Why do we study the design, analysis, and comparison of sorting algorithms? Here are some critical reasons:
- We can learn several problem-solving approaches using sorting: Incremental approach (selection and insertion sort), Divide and conquer approach (merge and quicksort), Two pointers approach (merging and partition), Problem-solving using data structures (heapsort and tree sort), etc.
- Sorting is one of the best ways to learn complexity analysis of recursive and iterative code.
- We also use sorting as a problem-solving approach i.e. we can efficiently solve several problems by organizing data into sorted order.
Another side, to choose a correct sorting algorithm based on a given input scenario or constraints, we need to understand the critical comparisons between sorting algorithms based on different parameters like time complexity, space complexity, in-place sorting, stability, online vs. offline sorting, etc.
Comparison based sorting
In comparison-based sorting, we get the sorted order output by comparing elements in the input.
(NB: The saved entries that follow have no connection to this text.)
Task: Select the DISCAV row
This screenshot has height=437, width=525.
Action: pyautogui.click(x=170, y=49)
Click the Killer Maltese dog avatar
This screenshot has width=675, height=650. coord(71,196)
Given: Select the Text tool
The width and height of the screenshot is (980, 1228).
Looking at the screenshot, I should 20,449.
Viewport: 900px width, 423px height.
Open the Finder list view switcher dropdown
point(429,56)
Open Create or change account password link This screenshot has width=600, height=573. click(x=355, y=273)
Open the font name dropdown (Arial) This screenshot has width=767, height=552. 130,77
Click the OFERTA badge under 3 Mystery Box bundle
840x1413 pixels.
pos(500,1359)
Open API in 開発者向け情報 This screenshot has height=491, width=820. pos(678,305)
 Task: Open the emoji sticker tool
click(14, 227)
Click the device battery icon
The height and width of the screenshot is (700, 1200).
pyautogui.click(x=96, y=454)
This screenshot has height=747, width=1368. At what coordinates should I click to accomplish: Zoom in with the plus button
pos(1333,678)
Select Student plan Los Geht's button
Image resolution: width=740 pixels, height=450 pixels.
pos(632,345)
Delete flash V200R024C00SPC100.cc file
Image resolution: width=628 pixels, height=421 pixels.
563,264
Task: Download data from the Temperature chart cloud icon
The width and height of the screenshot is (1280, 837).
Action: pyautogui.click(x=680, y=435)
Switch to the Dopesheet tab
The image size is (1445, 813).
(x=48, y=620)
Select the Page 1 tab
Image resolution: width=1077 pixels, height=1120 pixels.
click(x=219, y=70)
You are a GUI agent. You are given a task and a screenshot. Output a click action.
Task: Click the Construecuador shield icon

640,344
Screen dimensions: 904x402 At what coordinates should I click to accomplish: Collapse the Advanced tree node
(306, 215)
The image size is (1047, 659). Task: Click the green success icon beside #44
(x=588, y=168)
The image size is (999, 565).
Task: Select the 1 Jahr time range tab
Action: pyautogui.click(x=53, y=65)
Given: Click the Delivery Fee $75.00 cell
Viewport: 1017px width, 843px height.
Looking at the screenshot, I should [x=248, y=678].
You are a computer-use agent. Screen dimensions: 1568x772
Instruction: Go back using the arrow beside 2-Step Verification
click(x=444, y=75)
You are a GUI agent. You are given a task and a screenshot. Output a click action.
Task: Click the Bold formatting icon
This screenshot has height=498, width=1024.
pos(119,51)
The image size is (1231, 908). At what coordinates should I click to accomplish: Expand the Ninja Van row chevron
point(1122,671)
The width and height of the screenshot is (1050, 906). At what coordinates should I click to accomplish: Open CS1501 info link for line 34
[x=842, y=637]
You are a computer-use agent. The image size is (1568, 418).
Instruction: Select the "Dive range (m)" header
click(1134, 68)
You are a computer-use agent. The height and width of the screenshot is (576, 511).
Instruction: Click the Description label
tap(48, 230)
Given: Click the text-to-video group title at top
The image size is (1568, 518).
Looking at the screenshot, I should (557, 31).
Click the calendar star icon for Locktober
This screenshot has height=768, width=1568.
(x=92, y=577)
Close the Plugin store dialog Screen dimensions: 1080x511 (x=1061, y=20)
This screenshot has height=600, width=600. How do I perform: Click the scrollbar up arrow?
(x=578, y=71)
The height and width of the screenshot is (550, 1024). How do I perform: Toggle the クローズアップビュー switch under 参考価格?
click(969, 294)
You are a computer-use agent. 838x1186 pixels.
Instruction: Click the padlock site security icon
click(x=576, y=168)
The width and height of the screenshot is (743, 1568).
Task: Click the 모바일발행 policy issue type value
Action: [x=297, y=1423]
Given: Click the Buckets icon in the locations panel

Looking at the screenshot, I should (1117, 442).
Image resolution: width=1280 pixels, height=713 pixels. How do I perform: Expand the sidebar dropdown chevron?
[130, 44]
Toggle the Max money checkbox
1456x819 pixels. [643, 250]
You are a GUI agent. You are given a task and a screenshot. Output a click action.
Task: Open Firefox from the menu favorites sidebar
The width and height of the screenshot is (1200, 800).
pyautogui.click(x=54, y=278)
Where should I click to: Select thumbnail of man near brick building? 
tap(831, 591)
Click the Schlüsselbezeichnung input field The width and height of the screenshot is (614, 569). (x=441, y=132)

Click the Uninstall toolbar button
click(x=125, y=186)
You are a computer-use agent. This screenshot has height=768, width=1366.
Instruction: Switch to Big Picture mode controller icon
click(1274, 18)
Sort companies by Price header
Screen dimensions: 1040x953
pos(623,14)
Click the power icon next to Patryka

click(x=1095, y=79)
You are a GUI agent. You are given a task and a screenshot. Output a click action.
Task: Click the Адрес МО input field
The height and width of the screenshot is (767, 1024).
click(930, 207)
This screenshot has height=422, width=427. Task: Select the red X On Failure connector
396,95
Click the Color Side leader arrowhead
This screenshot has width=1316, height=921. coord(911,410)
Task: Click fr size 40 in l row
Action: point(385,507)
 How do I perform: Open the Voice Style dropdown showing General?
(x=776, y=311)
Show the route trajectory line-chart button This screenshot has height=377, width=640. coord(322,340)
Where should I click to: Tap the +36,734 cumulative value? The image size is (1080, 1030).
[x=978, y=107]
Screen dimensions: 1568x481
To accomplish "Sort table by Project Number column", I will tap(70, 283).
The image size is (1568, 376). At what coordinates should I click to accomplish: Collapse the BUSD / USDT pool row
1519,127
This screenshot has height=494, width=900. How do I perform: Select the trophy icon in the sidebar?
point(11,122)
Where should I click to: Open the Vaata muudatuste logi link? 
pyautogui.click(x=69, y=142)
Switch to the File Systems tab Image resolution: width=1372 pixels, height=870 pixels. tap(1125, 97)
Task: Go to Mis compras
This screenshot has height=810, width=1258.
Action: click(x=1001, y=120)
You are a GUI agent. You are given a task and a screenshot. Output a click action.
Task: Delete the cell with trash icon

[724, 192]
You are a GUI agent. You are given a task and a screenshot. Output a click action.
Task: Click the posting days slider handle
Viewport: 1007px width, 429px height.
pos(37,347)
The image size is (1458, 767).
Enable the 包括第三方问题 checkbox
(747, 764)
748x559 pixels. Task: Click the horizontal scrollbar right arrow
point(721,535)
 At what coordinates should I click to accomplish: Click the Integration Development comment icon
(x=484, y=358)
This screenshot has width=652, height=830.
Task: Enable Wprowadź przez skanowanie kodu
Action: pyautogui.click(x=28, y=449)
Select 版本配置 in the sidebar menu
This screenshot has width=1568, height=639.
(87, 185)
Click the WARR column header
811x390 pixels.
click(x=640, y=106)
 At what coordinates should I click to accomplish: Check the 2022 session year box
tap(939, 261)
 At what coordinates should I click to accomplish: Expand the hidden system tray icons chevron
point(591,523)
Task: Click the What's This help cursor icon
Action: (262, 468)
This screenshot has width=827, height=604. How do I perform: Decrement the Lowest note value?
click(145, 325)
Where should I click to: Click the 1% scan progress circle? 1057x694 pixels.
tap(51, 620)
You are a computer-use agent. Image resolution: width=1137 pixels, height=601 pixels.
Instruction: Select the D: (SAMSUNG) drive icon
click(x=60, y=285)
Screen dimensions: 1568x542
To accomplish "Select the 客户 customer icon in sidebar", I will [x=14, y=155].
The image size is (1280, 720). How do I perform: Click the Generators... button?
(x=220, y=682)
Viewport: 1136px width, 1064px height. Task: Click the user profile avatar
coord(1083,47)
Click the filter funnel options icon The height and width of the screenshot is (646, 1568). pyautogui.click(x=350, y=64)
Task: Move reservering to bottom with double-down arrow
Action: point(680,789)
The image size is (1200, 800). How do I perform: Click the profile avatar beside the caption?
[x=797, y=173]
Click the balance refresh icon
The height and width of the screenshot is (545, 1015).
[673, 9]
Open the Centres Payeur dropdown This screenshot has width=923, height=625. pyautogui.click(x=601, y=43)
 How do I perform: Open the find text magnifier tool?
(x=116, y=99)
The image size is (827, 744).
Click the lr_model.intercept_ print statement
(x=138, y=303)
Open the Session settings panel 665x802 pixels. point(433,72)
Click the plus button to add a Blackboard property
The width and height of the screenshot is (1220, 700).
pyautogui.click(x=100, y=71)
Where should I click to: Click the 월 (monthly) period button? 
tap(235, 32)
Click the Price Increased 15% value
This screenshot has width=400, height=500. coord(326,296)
It's important to note that all comparison-based sorting algorithms have a lower bound of O(nlogn). In other words, any comparison-based sorting algorithm will take at least O(nlogn) time to sort an array of n elements.
Here are some examples of sorting algorithms which use comparison as a critical operation:
- Bubble sort: Compares elements to bubble up the maximum to the end.
- Selection sort: Compares elements to find the minimum element in the unsorted part and places that element at the end of the sorted part.
- Insertion sort: Compares elements to determine the position of an element in the partially sorted array.
- Merge sort: Compares elements of two sorted halves to merge them into the final sorted array.
- Quick sort: Compares elements to partition the unsorted array into two different halves around the pivot.
- Heapsort: Compares elements during the heapify process to place the elements at the correct position in the sorted array.
The worst-case time complexities of the above sorting algorithms will be categorized into two parts: O(n^2) sorting and O(nlogn) sorting.
In addition to comparison operations, these sorting algorithms also use other types of operations.
- Bubble sort: Swapping
- Selection sort: Swapping
- Insertion sort: Shifting
- Merge sort: Allocation of extra memory and data copy.
- Quicksort: Swapping
- Heapsort: Swapping
However, the count of these operations will always be less than or equal to the count of comparison operations. That's why the comparison operation is the deciding factor for the time complexity.
Linear time sorting
There are sorting algorithms that have a faster time complexity than O(nlogn), but they require special assumptions about the input to determine the sorted order. These sorting algorithms use operations other than comparison and they work in O(n) time complexity. So, the lower bound of O(nlogn) does not apply to these sorting algorithms.
Examples of such sorting algorithms are counting sort, radix sort, and bucket sort. Counting sort and radix sort assume that the input consists of integers in a small range. Meanwhile, bucket sort assumes that the input is generated by a random process that distributes elements uniformly over the interval [0, 1).
Here is a comparison of the time and space complexities of some popular sorting algorithms:
In-place sorting algorithms
An in-place sorting algorithm sorts the elements without using extra memory. Here we store a constant number of elements temporarily outside the array while sorting. Examples of in-place sorting are bubble sort, selection sort, insertion sort, quicksort, and heapsort. In contrast, merge sort and counting sort are not in-place as they require additional memory.
Stable sorting algorithms
A sorting algorithm is stable if it preserves the relative order of elements with the same value. For example, if A[i] is equal to A[j] and i < j, then A[i] must appear before A[j] in the sorted output.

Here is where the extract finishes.